Biden adviser pushes back on comment that president wasn’t elected ‘to be FDR’
White House senior adviser Cedric Richmond on Sunday pushed back on comments made by Rep. Abigail Spanberger (D-Va.) last week that President Biden was not elected “to be FDR,” contending that Biden was voted in to “do big things.”
Spanberger made headlines last week when she told The New York Times that Biden was elected by the American people to “be normal and stop the chaos” and not to be FDR — a reference to former President Franklin Roosevelt, who helped the U.S. recover from the Great Depression with New Deal policies in the 1930s.
“Nobody elected him to be F.D.R., they elected him to be normal and stop the chaos,” Spanberger told the Times amid tumultuous negotiations among Democrats to come to a consensus on infrastructure and a social spending package.
Asked by guest host Bill Hemmer on “Fox News Sunday” if Spanberger was wrong after the House on Friday approved the Senate-passed $1.2 trillion infrastructure package, sending it to Biden’s desk for final signature, Richmond said, “I think she is.”
“People elected President Biden to do big things,” Richmond said.
He cited the U.S.’s recovery from the COVID-19 pandemic before emphasizing the president’s infrastructure package.
“One is to get the pandemic under control. We’ve lost 750,000 Americans. And let’s just point to the economy. The president has added 5.6 million jobs to this economy, brought the unemployment rate down to 4.6 percent, two years faster than the Congressional Budget Office expected.
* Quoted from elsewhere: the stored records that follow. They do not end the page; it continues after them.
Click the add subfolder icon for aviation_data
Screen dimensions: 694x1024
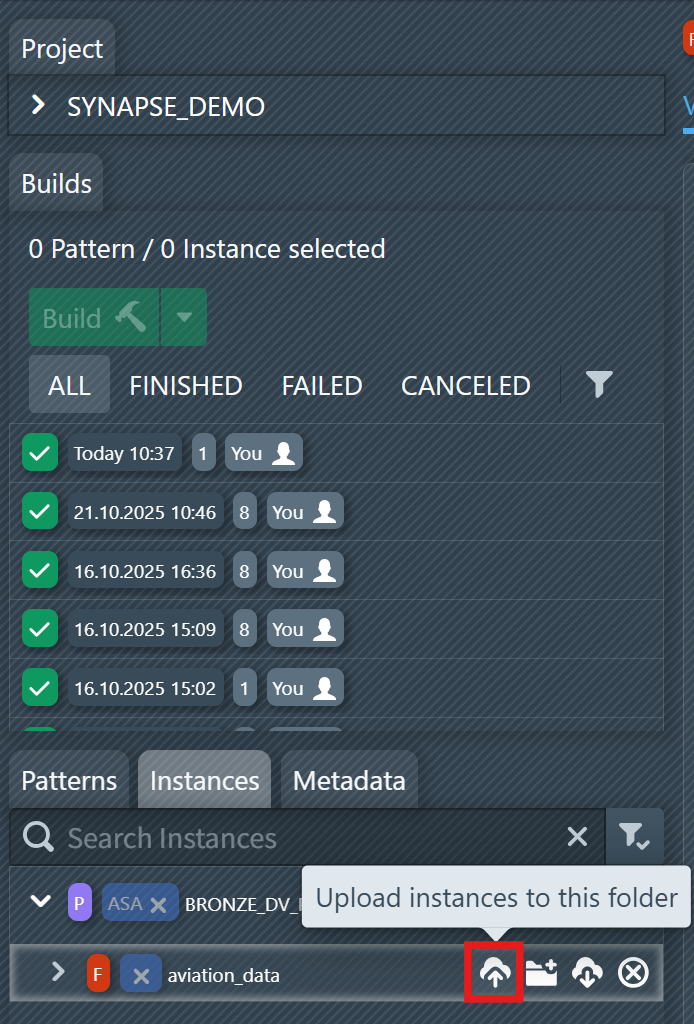(542, 972)
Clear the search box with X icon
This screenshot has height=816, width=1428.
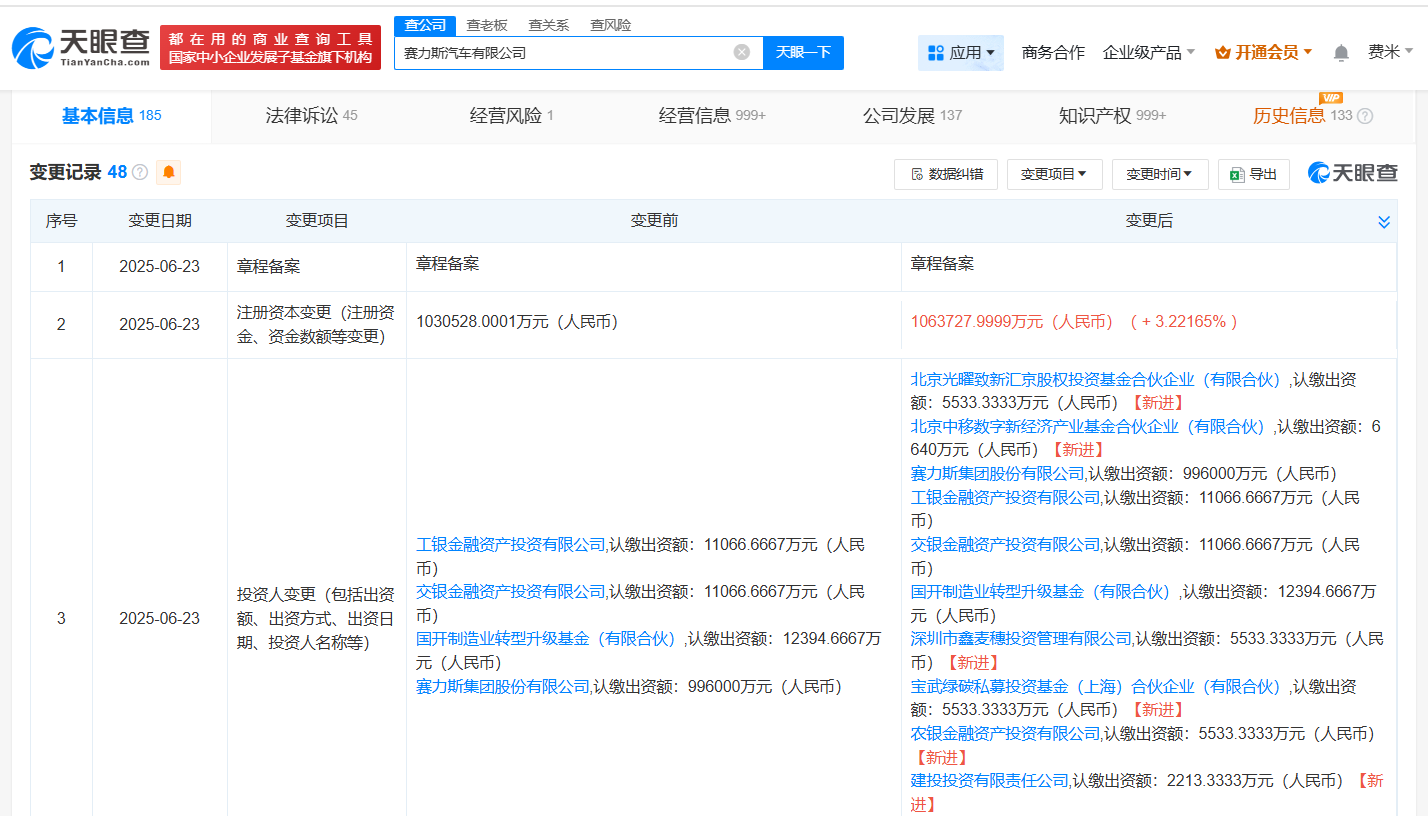pyautogui.click(x=741, y=52)
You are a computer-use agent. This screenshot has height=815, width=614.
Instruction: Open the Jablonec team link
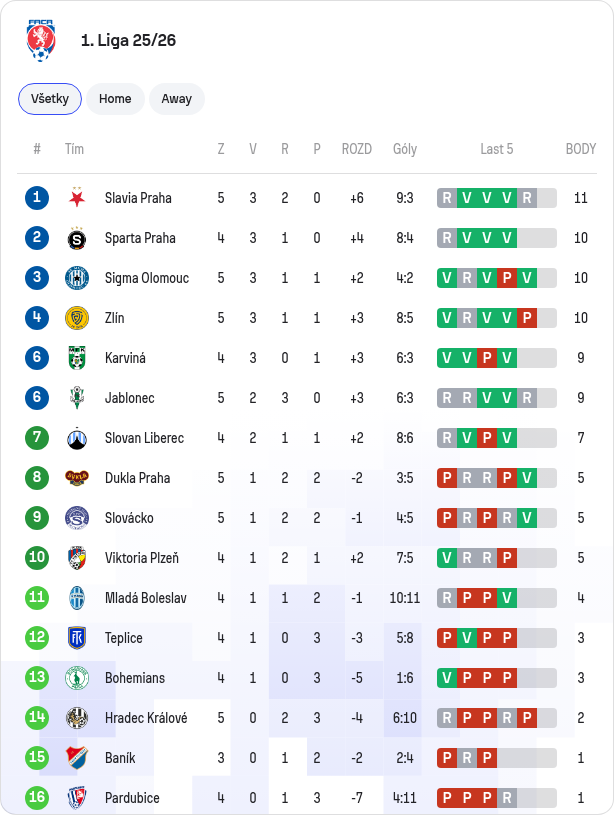[x=129, y=398]
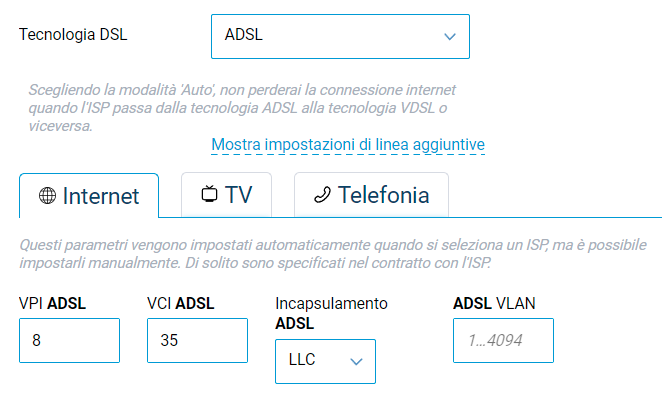Click the VPI ADSL label text
The width and height of the screenshot is (662, 401).
(51, 303)
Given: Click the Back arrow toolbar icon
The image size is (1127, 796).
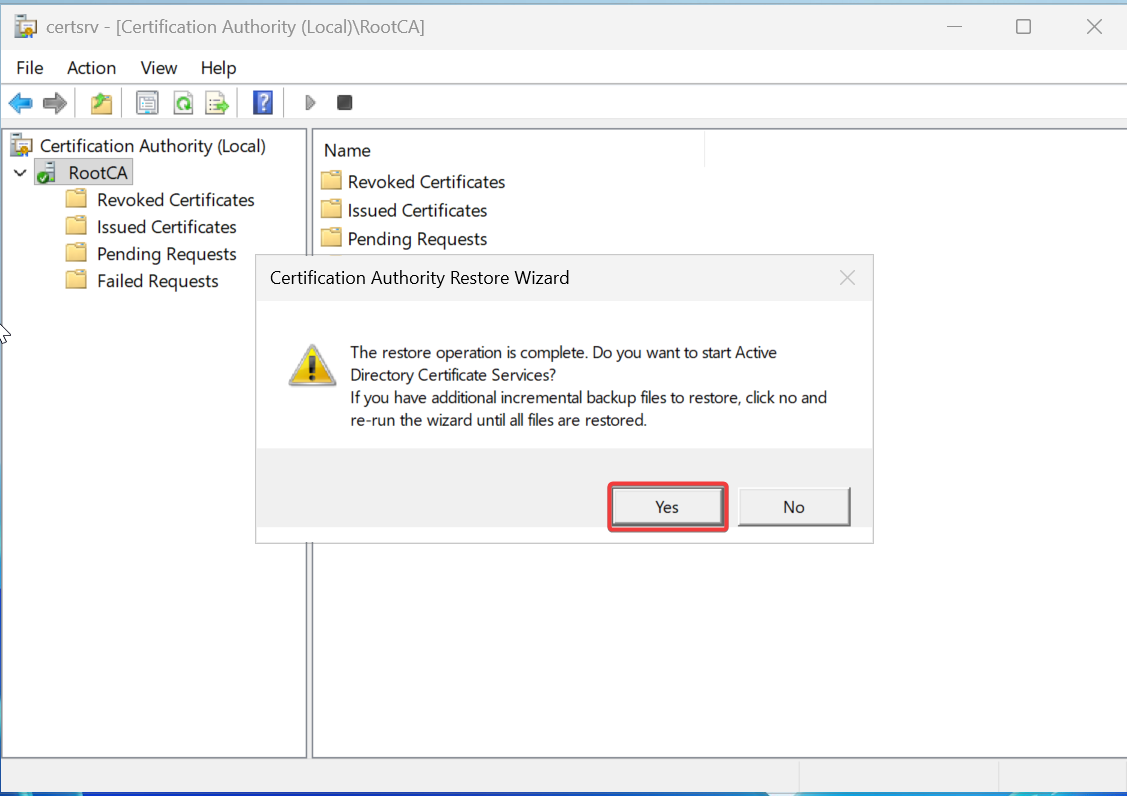Looking at the screenshot, I should 20,103.
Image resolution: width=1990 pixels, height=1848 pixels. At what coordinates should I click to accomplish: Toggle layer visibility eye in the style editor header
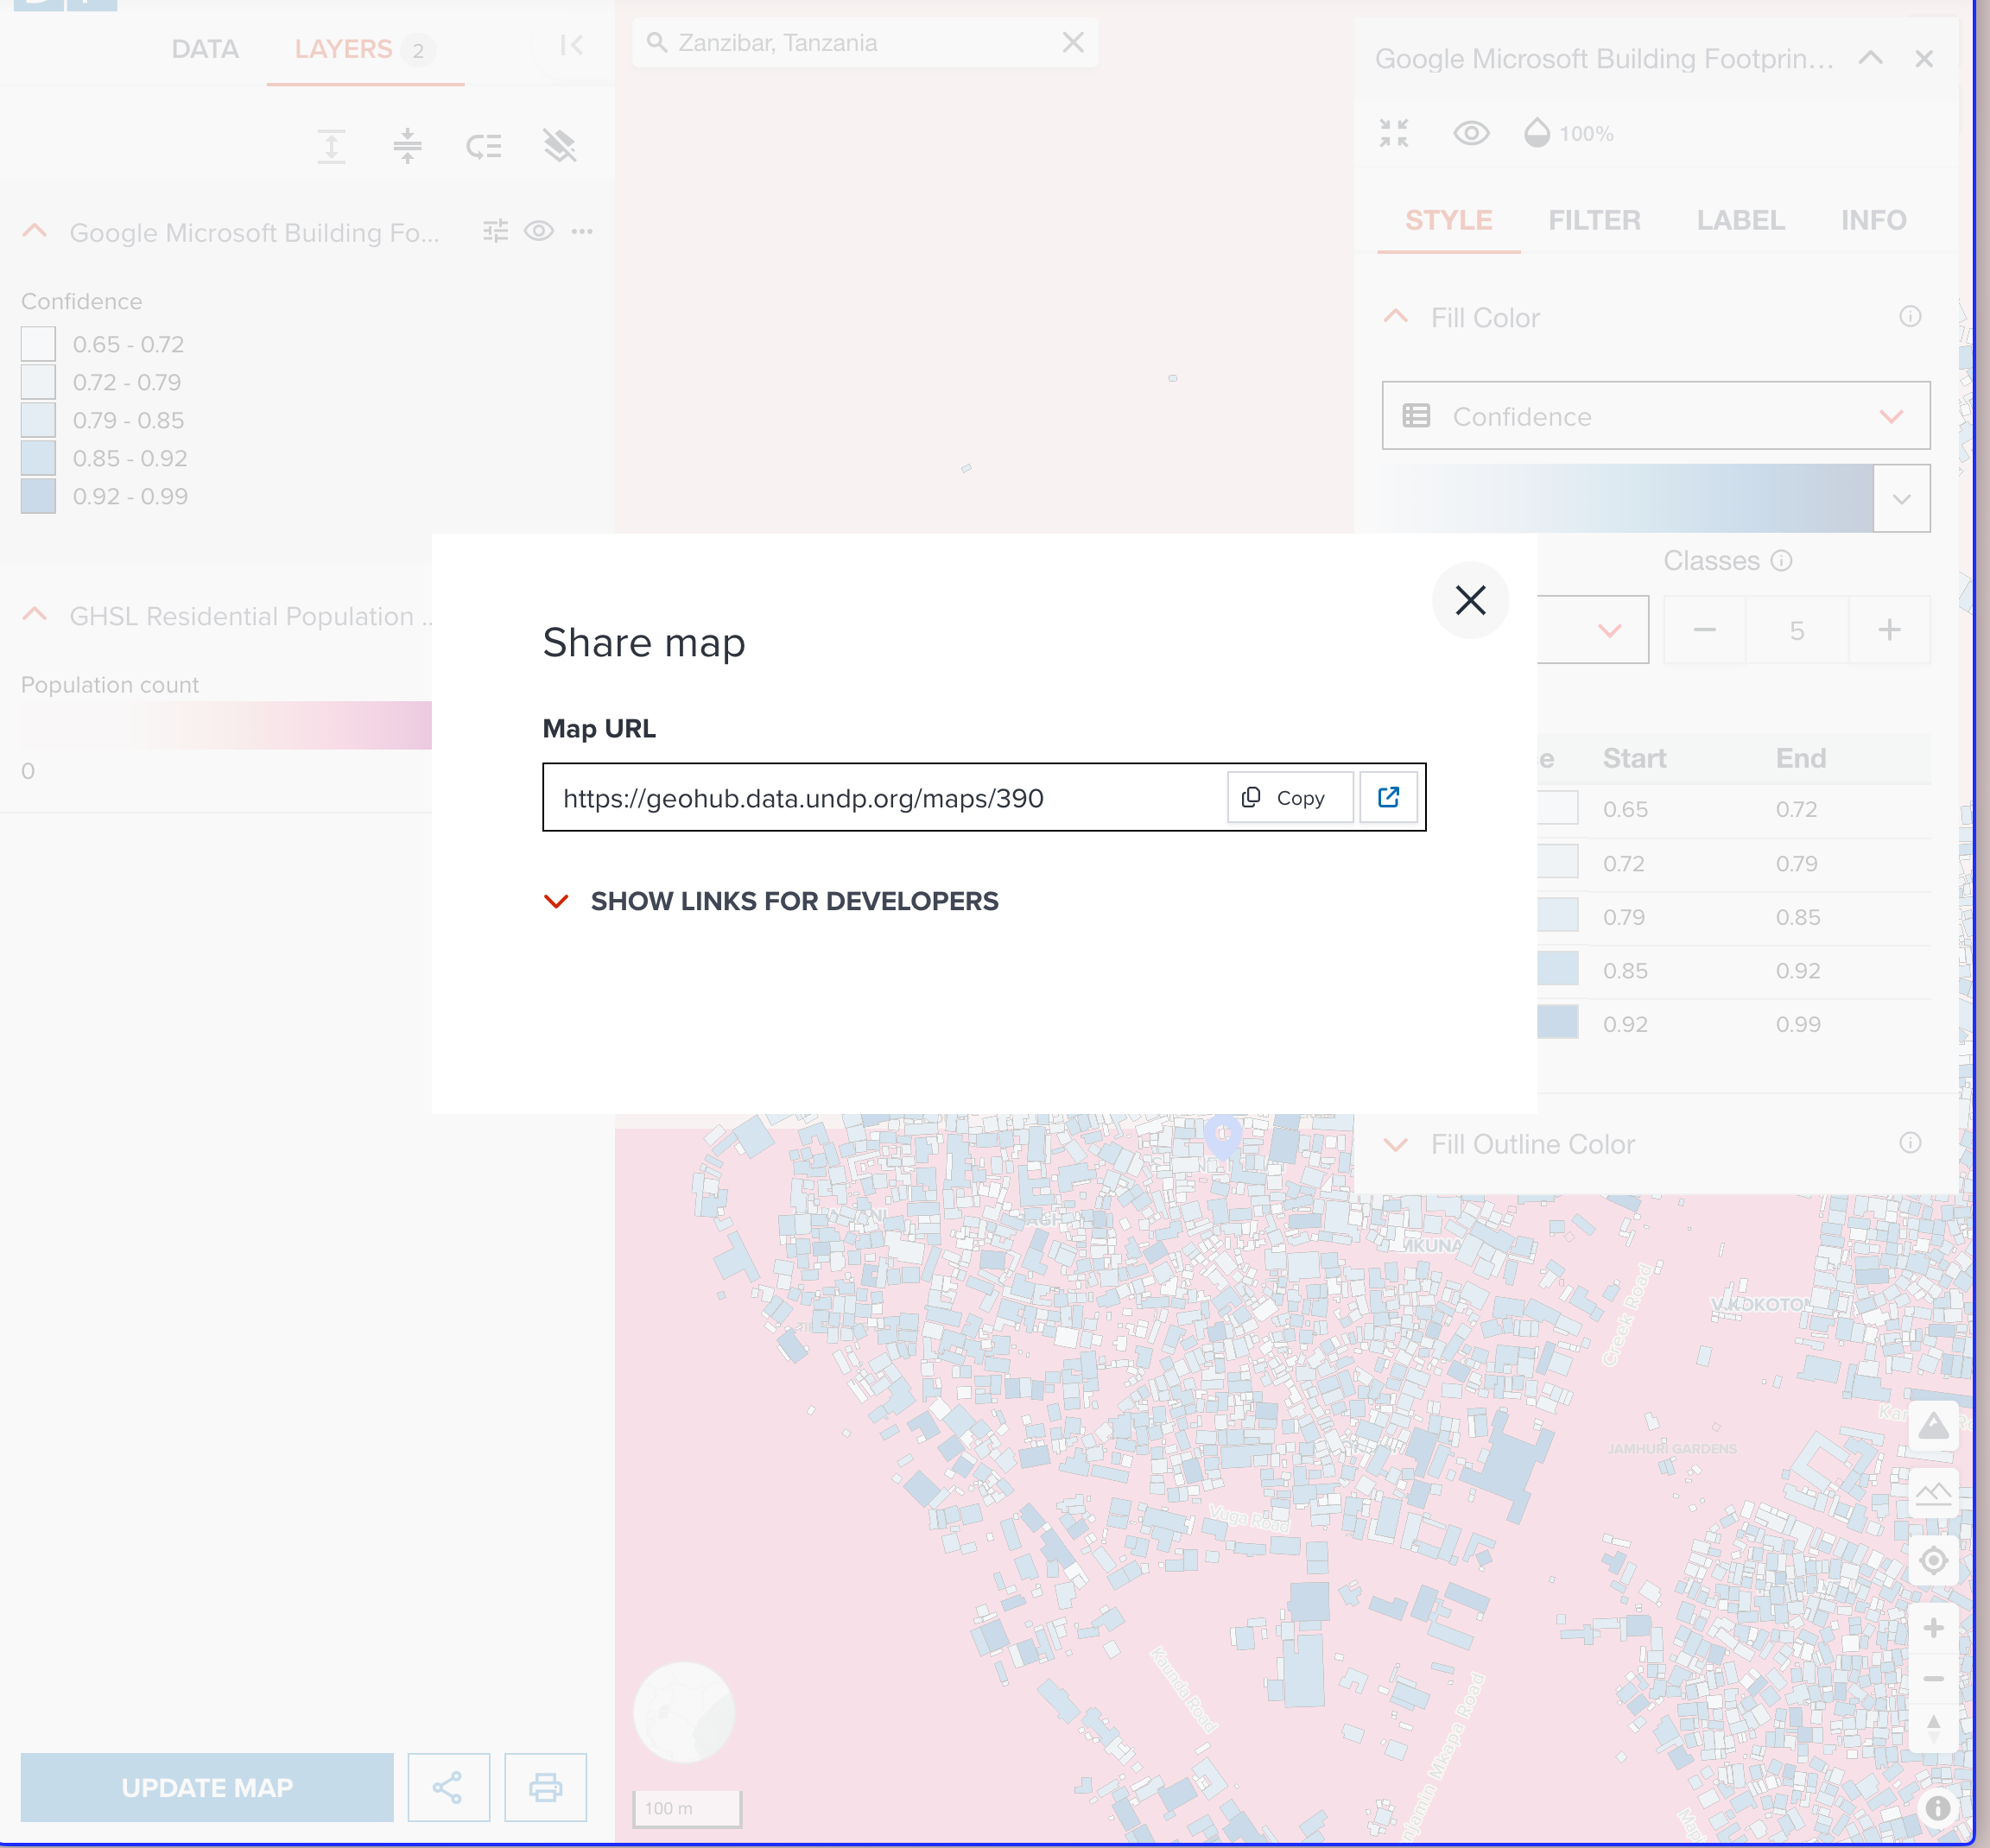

That’s big things, doing infrastructure and getting this bipartisan bill done that many presidents could not do,” Richmond said.
“That’s big things, and the president has an ambitious plan for the American People, for the American economy, and he’s going to invest in them,” Richmond added.
He responded to Spanberger’s comments, telling Hemmer, “If you want to describe it as FDR-like, then it’s FDR-like.”
The House passed the infrastructure bill in a bipartisan fashion on Friday, capping months of negotiations that were drawn out due to disagreements within the Democratic Party.
House moderates were pushing for the bill to be passed after the Senate approved it in August, but progressives demanded that the larger social spending package, dubbed the Build Back Better Act, be brought up at the same time. Negotiations for that package, however, had been ongoing.
The caucus ultimately agreed to approve the infrastructure bill and advance the spending package.